Une sanction pour faire respecter l’interdiction
Depuis 2024, la vente de chiens et de chats en animalerie est interdite en France. Cette mesure vise à lutter contre les achats impulsifs, à limiter les abandons et à mieux encadrer l’acquisition d’un animal de compagnie. Pourtant, certaines enseignes n’auraient pas complètement respecté la règle, notamment en continuant à présenter des animaux vivants en vitrine.
Avec cette amende pouvant atteindre 1 500 euros par animal concerné, les autorités veulent rappeler que la réglementation n’est pas symbolique. Chaque infraction peut donc coûter cher aux commerces qui ne se mettent pas en conformité.
Pourquoi cette interdiction existe-t-elle ?

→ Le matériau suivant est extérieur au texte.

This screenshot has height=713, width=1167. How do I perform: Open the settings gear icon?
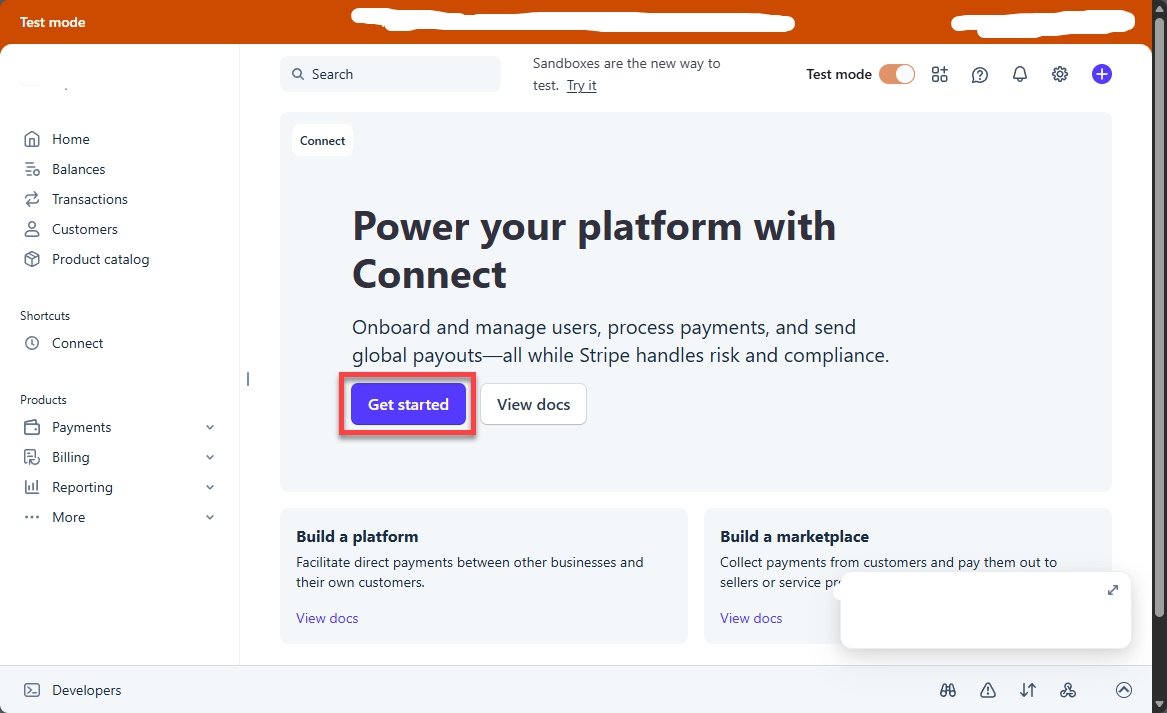coord(1060,74)
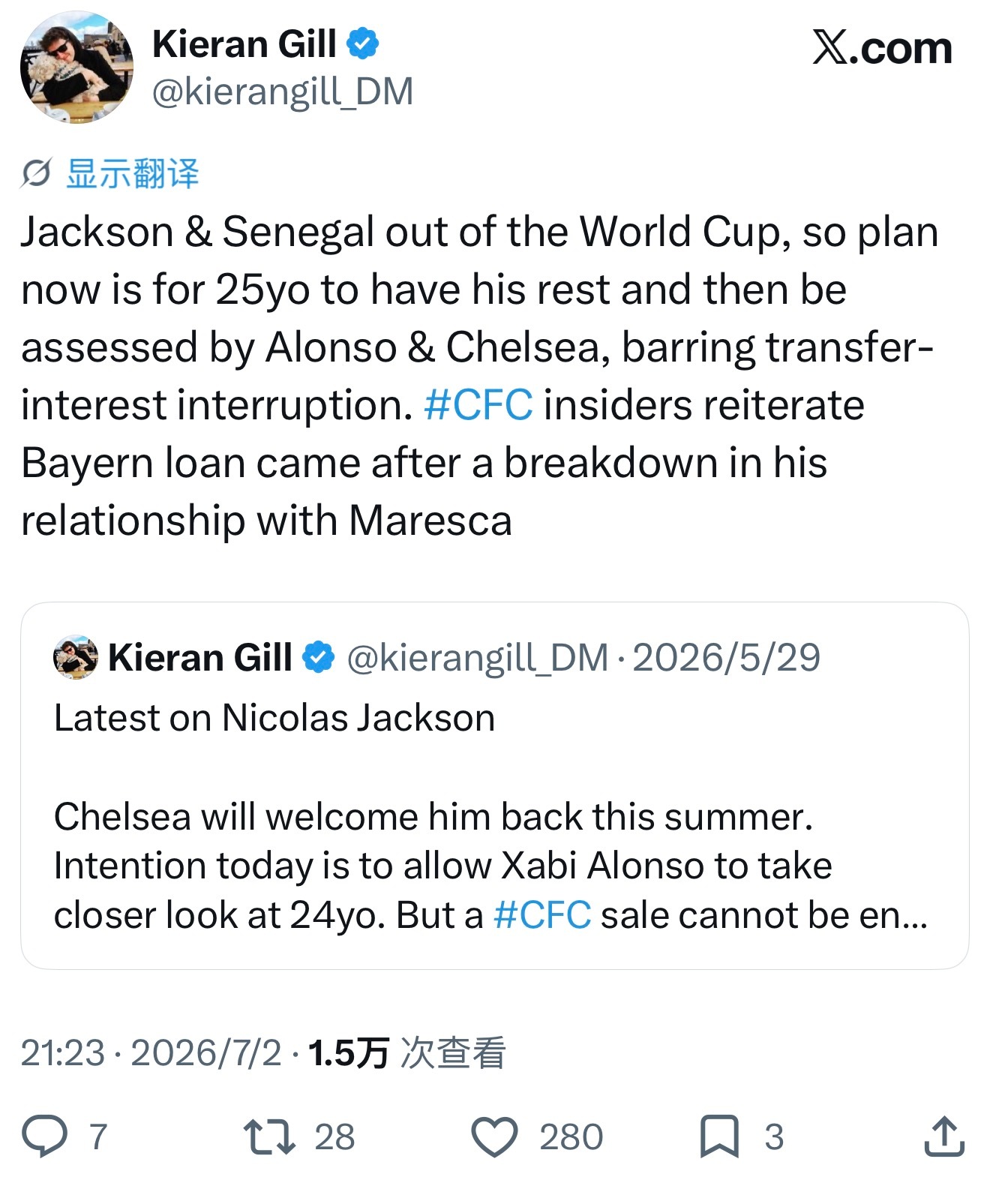This screenshot has height=1204, width=990.
Task: Click the 2026/5/29 date on quoted tweet
Action: [726, 658]
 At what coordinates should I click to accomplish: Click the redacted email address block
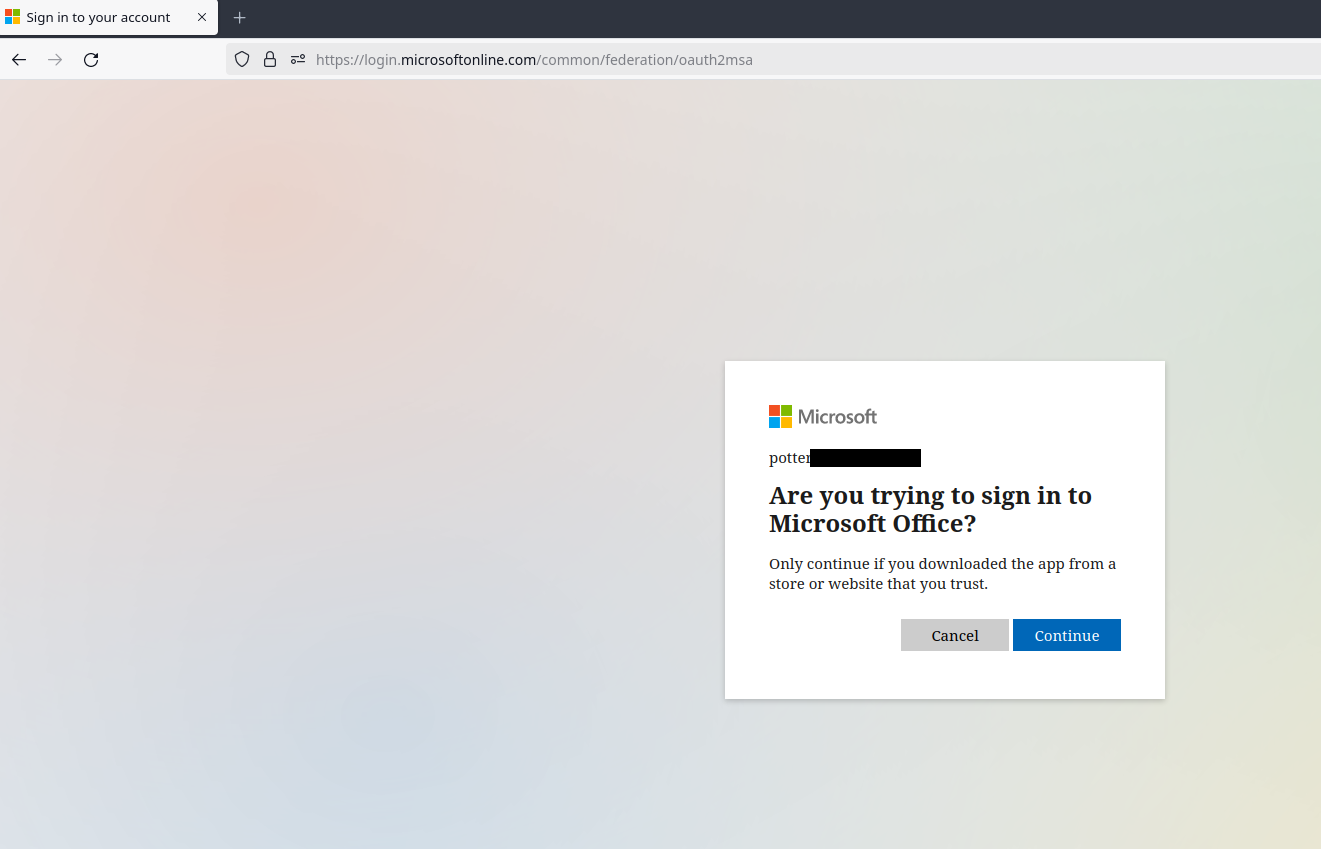point(866,457)
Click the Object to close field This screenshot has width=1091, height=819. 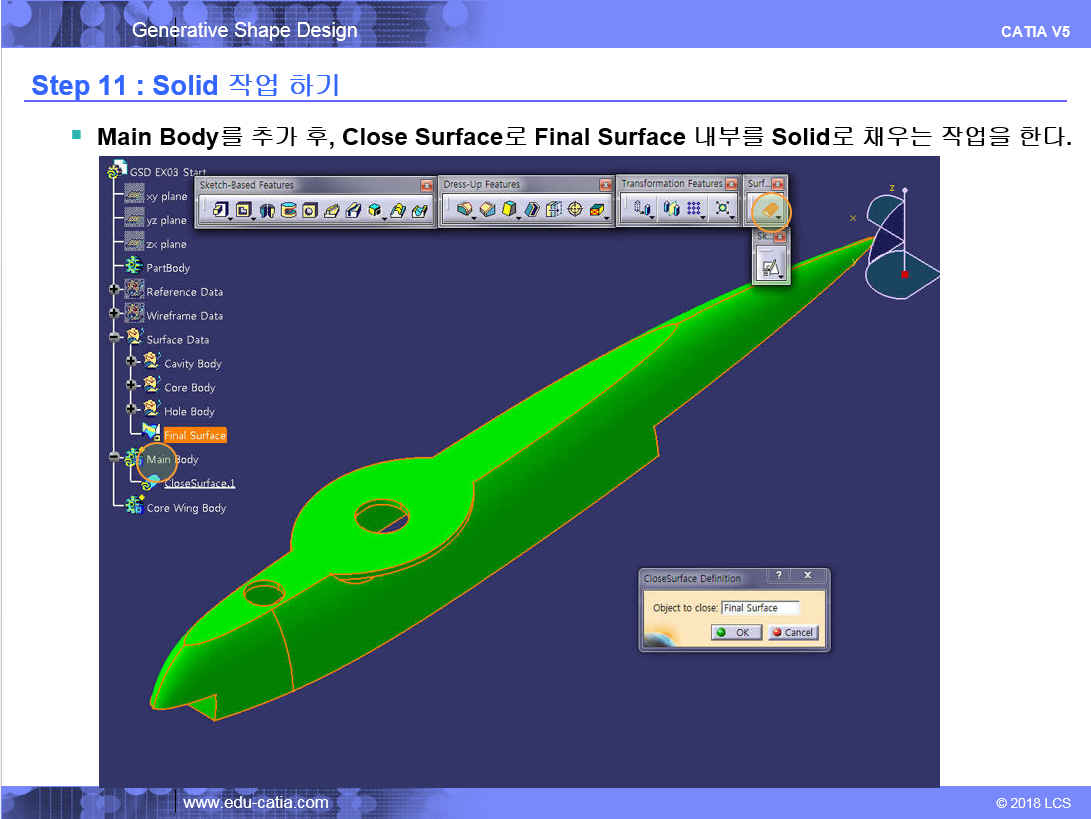click(x=759, y=608)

La France a progressivement renforcé son cadre légal pour mieux protéger les animaux et responsabiliser les futurs propriétaires. La vente en animalerie était régulièrement critiquée pour plusieurs raisons :
Des achats souvent trop rapides
En magasin, l’animal peut être acheté sur un coup de cœur, sans réflexion suffisante sur les besoins réels de l’espèce, son coût ou sa durée de vie.
Un risque accru d’abandon
Lorsqu’un animal est adopté sans préparation, les difficultés du quotidien peuvent rapidement conduire à des abandons, encore trop nombreux chaque année.
Des conditions de vie contestées
L’exposition en vitrine ou en cage peut aussi soulever des questions de bien-être animal, en particulier pour des chiots et des chatons sensibles au stress.

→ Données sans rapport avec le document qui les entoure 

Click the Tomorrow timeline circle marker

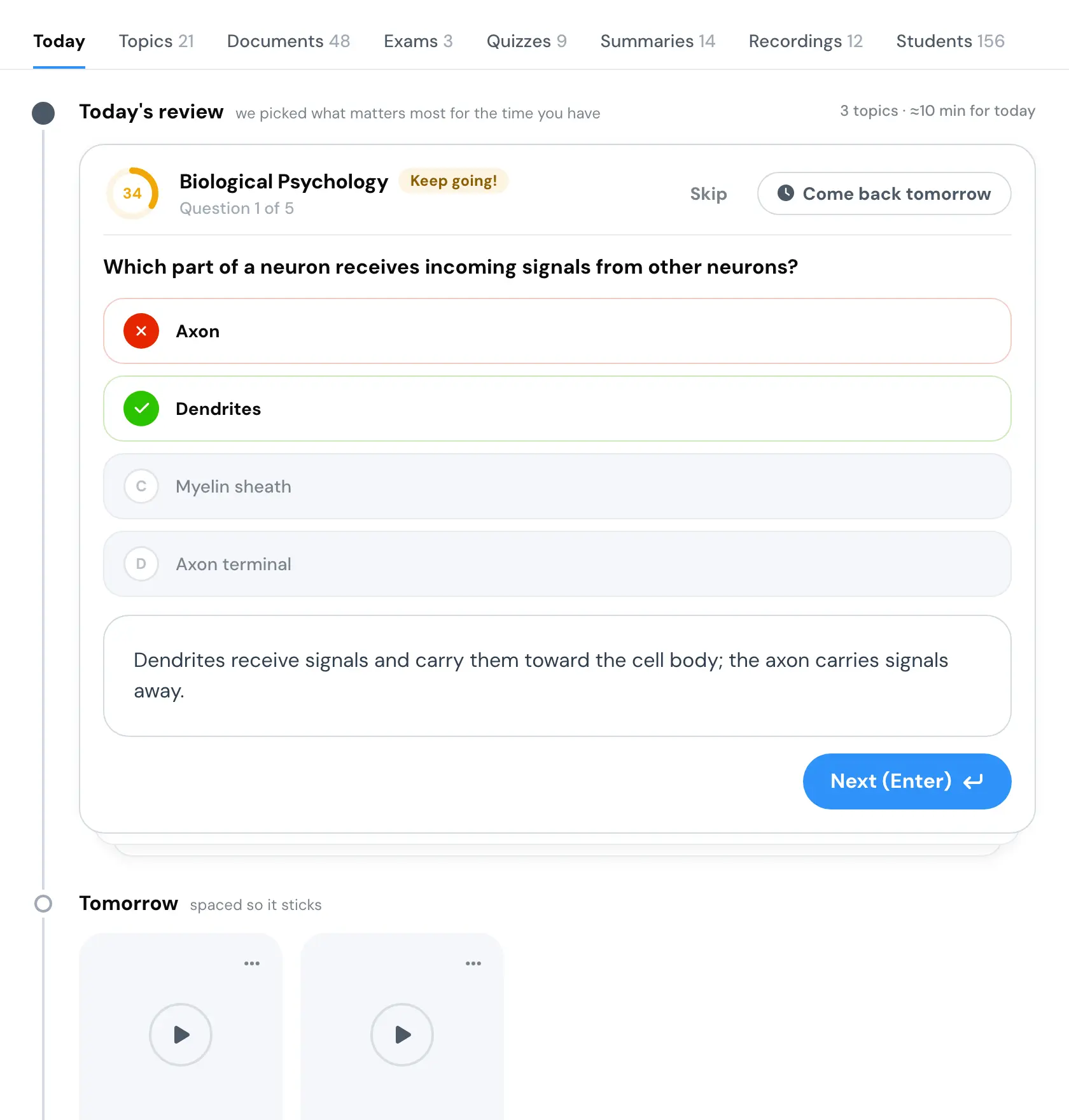(43, 904)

Ce que risquent les animaleries en infraction
La sanction annoncée concerne non seulement la vente directe de chiens et de chats, mais aussi l’exposition d’animaux vivants en vitrine si elle contrevient aux règles en vigueur. L’amende peut s’appliquer par animal, ce qui peut rapidement alourdir la facture pour un commerce contrôlé en flagrant délit d’infraction.
Au-delà de l’aspect financier, les enseignes concernées s’exposent également à une atteinte à leur image. Dans un contexte où la protection animale est devenue un sujet de société majeur, les consommateurs sont de plus en plus attentifs aux pratiques des commerces.
Quelles alternatives pour adopter un animal ?
Pour celles et ceux qui souhaitent accueillir un chien ou un chat, plusieurs solutions existent. Les refuges, associations de protection animale et familles d’accueil permettent souvent de rencontrer des animaux en attente d’un foyer. L’adoption y est généralement accompagnée de conseils utiles sur le caractère de l’animal, son histoire et ses besoins.
Les éleveurs déclarés et responsables restent également une option, à condition de vérifier leur sérieux, les conditions d’élevage et la transparence des documents fournis lors de l’achat.
Un rappel utile pour les futurs propriétaires
Cette nouvelle étape dans l’application de la loi rappelle qu’adopter un animal ne doit jamais être un geste impulsif. Avant de franchir le pas, il est essentiel de se renseigner sur l’alimentation, les soins, les frais vétérinaires, le temps disponible et l’engagement sur le long terme.
En renforçant les sanctions contre les animaleries qui ne respectent pas l’interdiction, les pouvoirs publics cherchent à protéger davantage les animaux tout en encourageant une adoption plus réfléchie. Une évolution qui devrait, à terme, modifier durablement les habitudes d’achat en France.